EXERCISE GOAL:
Place every row below into a Markdown table with the columns No. and Line, numbering the rows in order and skipping blank lines.

MATERIAL SUPPLIED:
* * *
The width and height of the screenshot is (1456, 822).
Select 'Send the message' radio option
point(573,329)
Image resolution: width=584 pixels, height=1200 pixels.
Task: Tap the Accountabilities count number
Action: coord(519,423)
* * *
EXPECTED ANSWER:
| No. | Line |
|---|---|
| 1 | The width and height of the screenshot is (1456, 822). |
| 2 | Select 'Send the message' radio option |
| 3 | point(573,329) |
| 4 | Image resolution: width=584 pixels, height=1200 pixels. |
| 5 | Task: Tap the Accountabilities count number |
| 6 | Action: coord(519,423) |